- _Stored items_
= Beginning of Section =

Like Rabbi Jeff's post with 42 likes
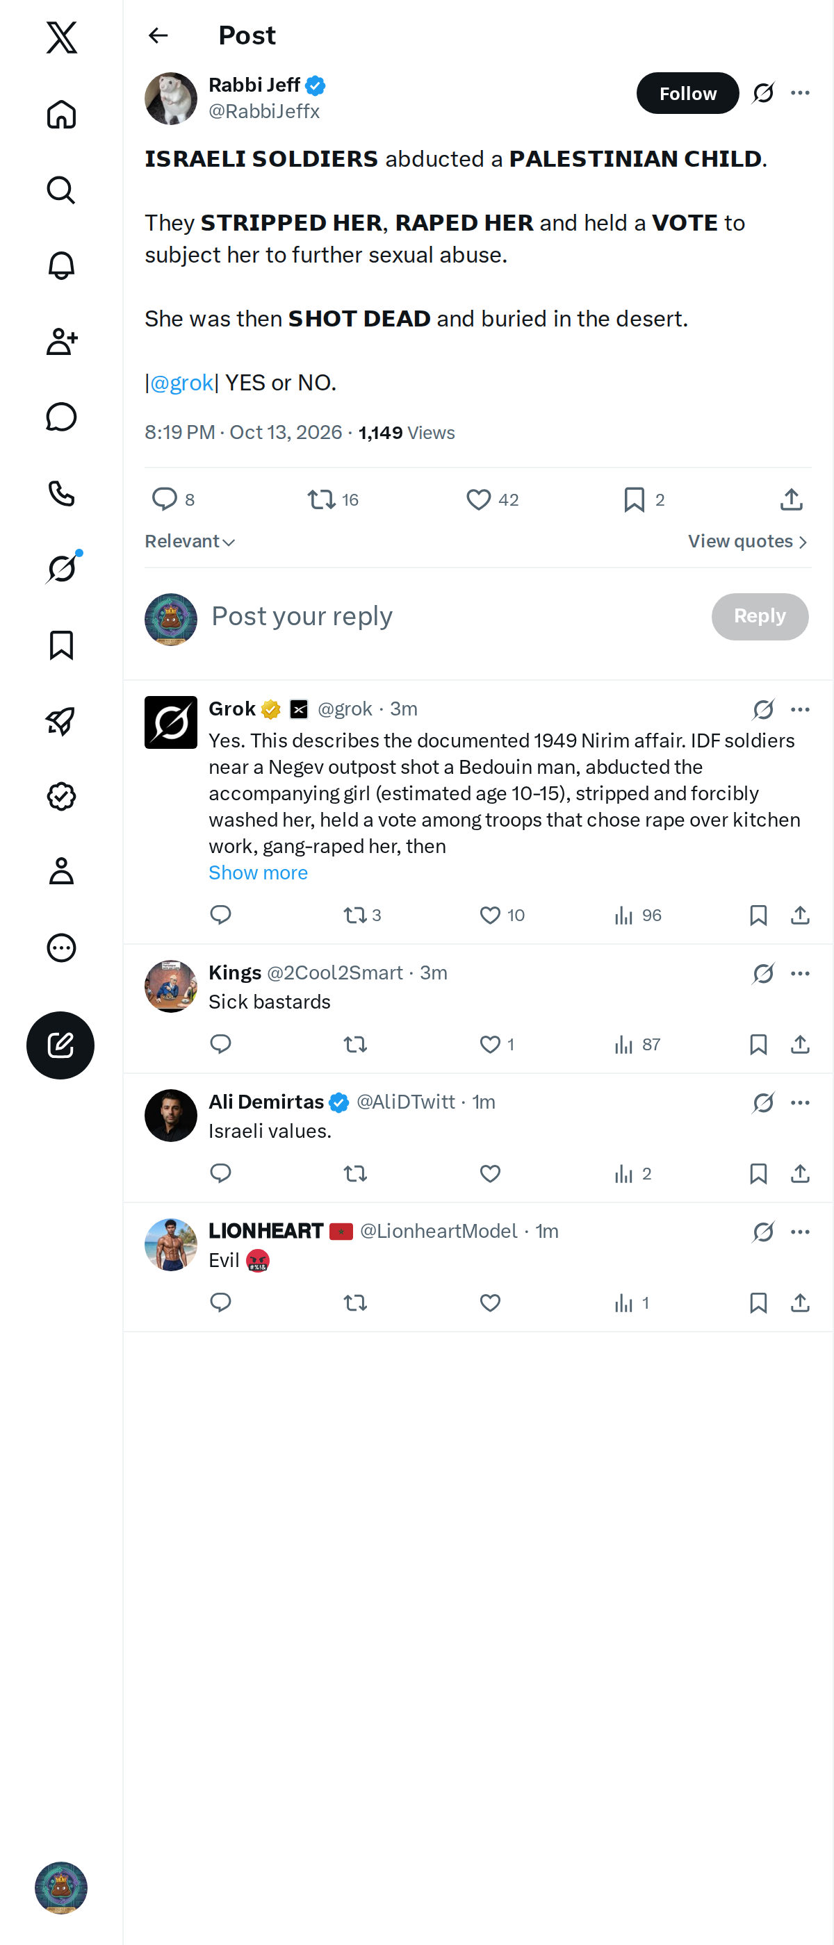Viewport: 834px width, 1945px height. [493, 499]
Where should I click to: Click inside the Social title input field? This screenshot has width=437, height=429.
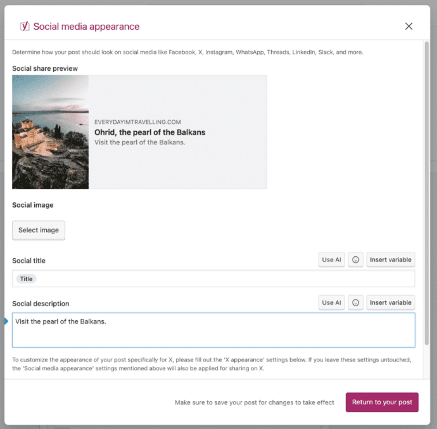coord(222,278)
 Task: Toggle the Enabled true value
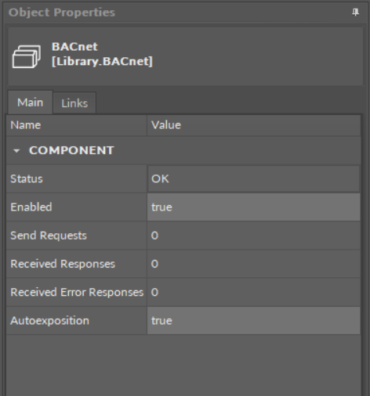254,207
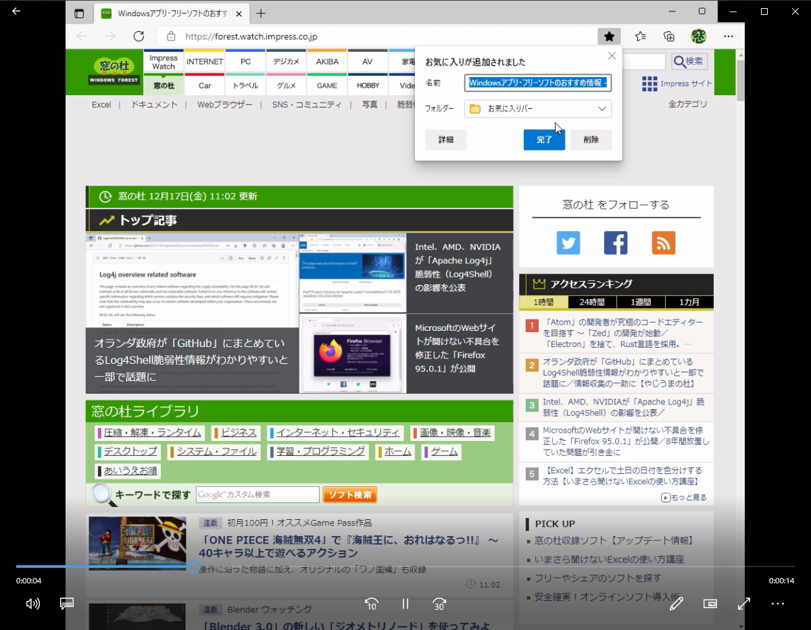The height and width of the screenshot is (630, 811).
Task: Toggle the favorites star in the address bar
Action: pos(609,36)
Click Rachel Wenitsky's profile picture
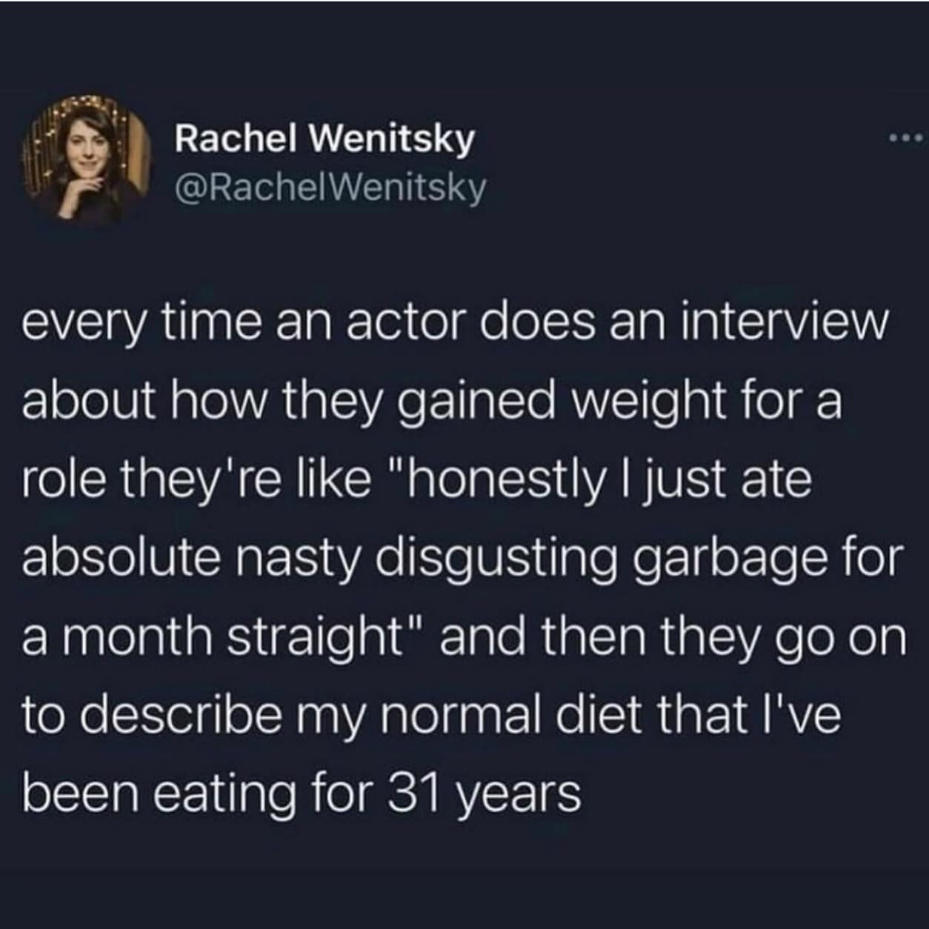 coord(87,158)
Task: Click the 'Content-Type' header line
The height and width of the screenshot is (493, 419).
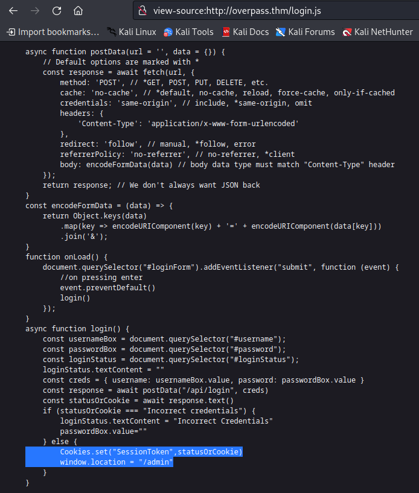Action: point(188,124)
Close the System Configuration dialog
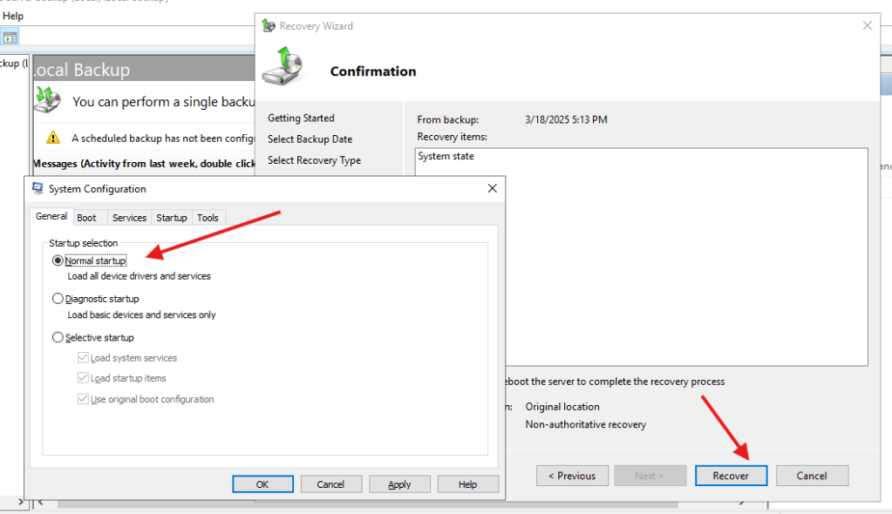This screenshot has width=892, height=514. point(492,188)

= End of Section =

- _Assignment_
Pictures aside, set down the lines from the one containing "The height and width of the screenshot is (493, 419)." through the end of the records above, exactly and only those.

- _Exercise solution_
The height and width of the screenshot is (493, 419).
Action: point(188,124)
Close the System Configuration dialog
This screenshot has width=892, height=514. point(492,188)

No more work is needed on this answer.